South American origins
It has been argued that the first potatoes brought to Europe came from Chile (subspecies tuberosum), because they had been adapted to form tubers in the long summer days of southern temperate latitudes and would feel at home in Europe where the day length was similar. In contrast, the potato found in Peru and Colombia (subspecies andigena) is adapted to the shorter days of tropical latitudes and does not tuberise in Europe until very late in the season when the natural day length has shortened to more or less twelve hours in late September and early October. Redcliffe Salaman writing in the 1940s was adamant that the length of time needed to transport potatoes to Spain from Chile would have resulted in the death of any tubers. The first journey from Chile to Europe via the Straits of Magellan was not made until 1579, when the potato was already known in Europe. It was therefore, he argued, the less favourable andigena that was brought to Europe from Colombia. Therein lies the dilemma, since it is not andigena that we see every day on our dinner tables, but tuberosum. So how did this happen?
Introduction into Europe
The first European potatoes were it seems antigena from Colombia (for most of Europe at least). They could only tuberise in the shorter days of the European autumn, and grow in milder regions of Ireland, Spain, Italy, etc.. We know this from the evidence provided by contemporary botanists. The Frenchman Charles d’Écluse, or Clusius (1526-1609), a central figure in the spread of the potato in Europe, in 1601 describes a plant with stems up to 7.5 feet (2.28m) and 10.5 feet (3.2m) long, while also noting that the plants were harvested in November. Swiss physician, anatomist and botanist Caspar Bauhin (1560-1624), writing in 1620, also mentions that the potato was harvested in November and his potato drawings are similar to the species andigena.

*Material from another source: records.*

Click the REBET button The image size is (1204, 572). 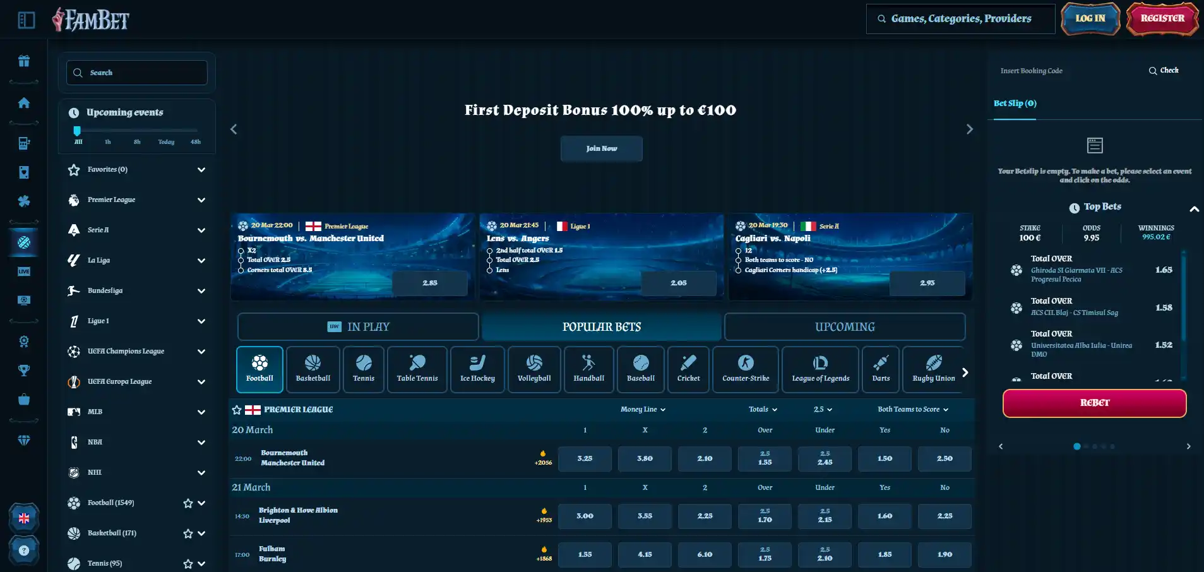(1094, 403)

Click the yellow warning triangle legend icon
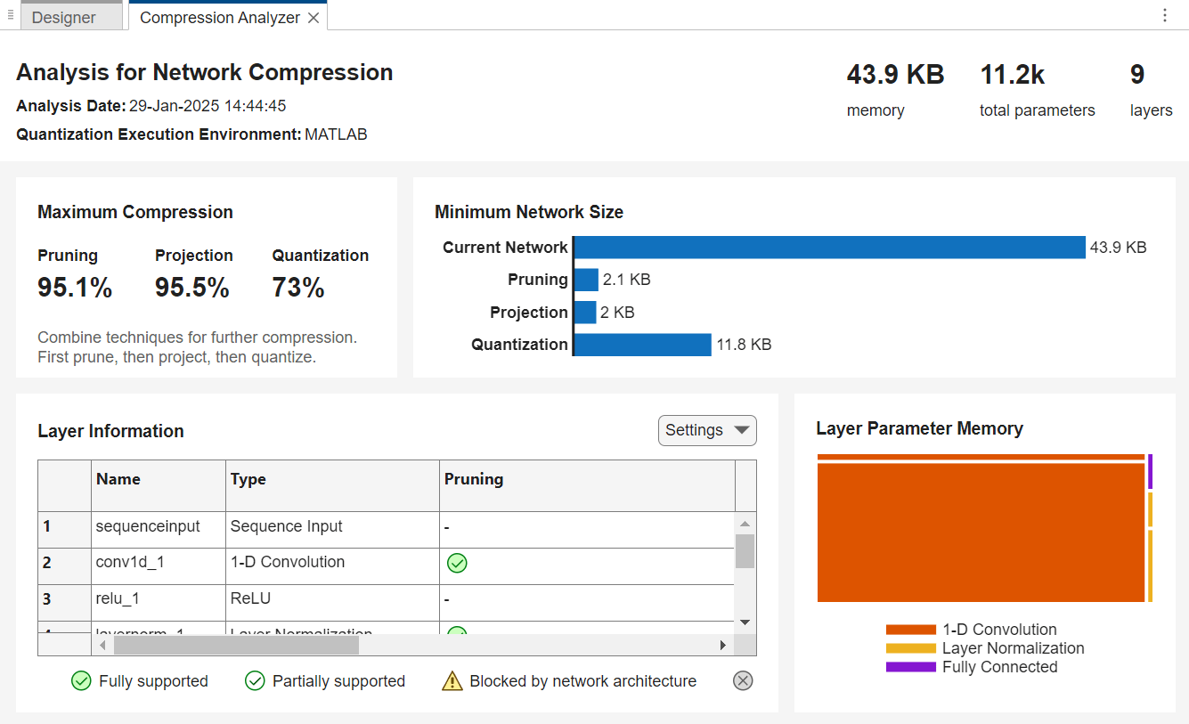[452, 681]
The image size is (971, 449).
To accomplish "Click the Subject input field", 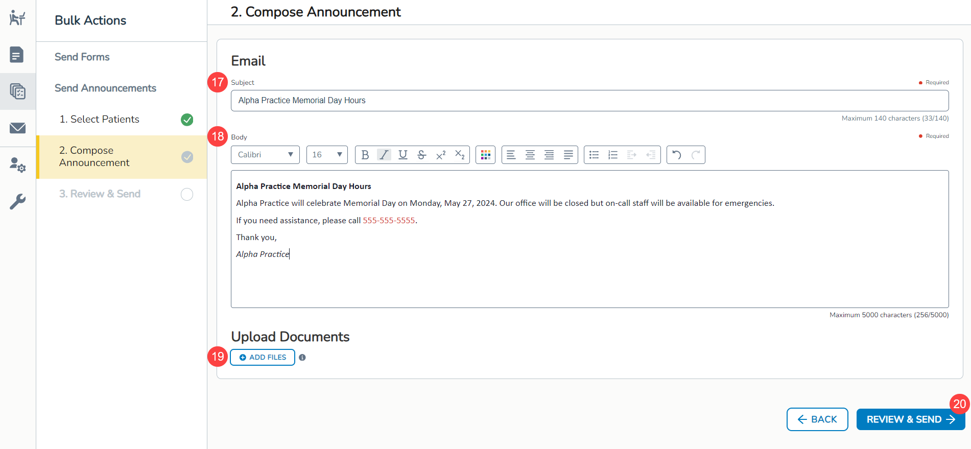I will 589,101.
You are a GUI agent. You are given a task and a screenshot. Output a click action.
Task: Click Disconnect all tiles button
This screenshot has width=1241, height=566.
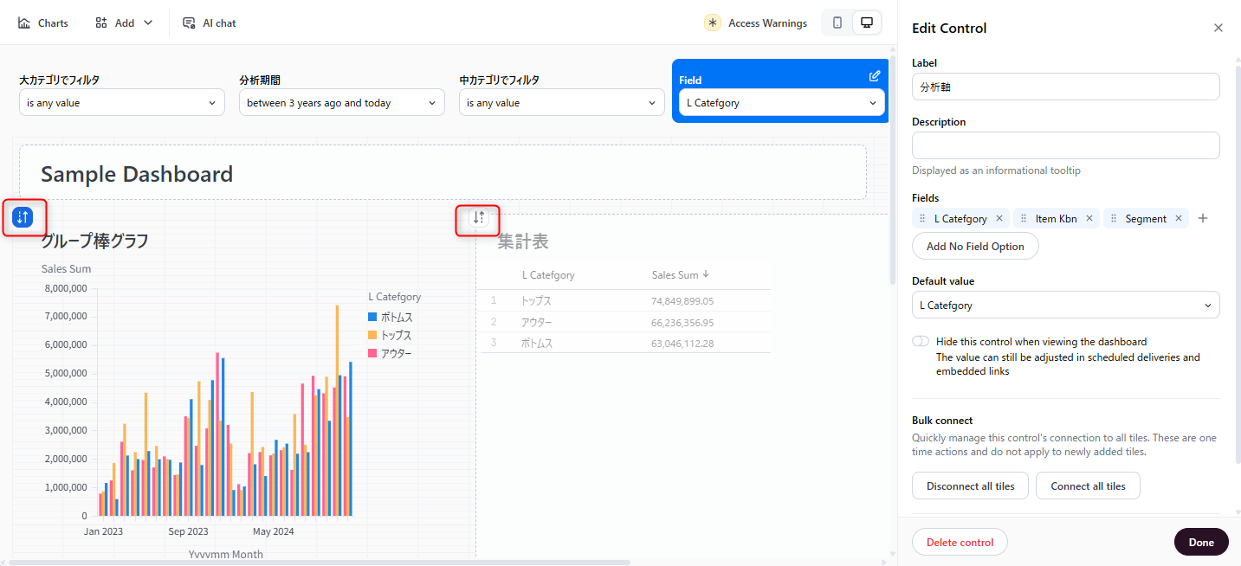pyautogui.click(x=970, y=486)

The sweet potato (ipomoea batatas) which is unrelated to the potato, grew in lowland areas all around the Caribbean, at the time of the Spanish conquests. The potato in contrast was only cultivated in the most inaccessible of places. The sweet potato was introduced into Spain almost immediately after the earliest voyages. King Henry VIII, son-in-law of King Ferdinand and Queen Isabella of Spain, was particularly fond of them believing they possessed aphrodisiac qualities, which could provide him with that all-elusive heir. The ‘venerous roots’, imported from Spain, were a popular feature of many English banquets during the sixteenth century. In Shakespeare’s The Merry Wives of Windsor, when Sir John Falstaff, thinking he is about to bed two women, cries ‘Let the sky rain potatoes’, he is more than likely referring to sweet potatoes. The sweet potato was not only more accessible but also exclusive, as it could only be grown in the climate of Spain. It therefore proved to be rare and expensive in the rest of Europe. John Hawkins (1532-1595), English naval administrator, commander and expert seaman also took aboard ‘hennes potatoes and pines’ at Santa Fé in Venezuela during 1564, but again given the location these must have been sweet potatoes.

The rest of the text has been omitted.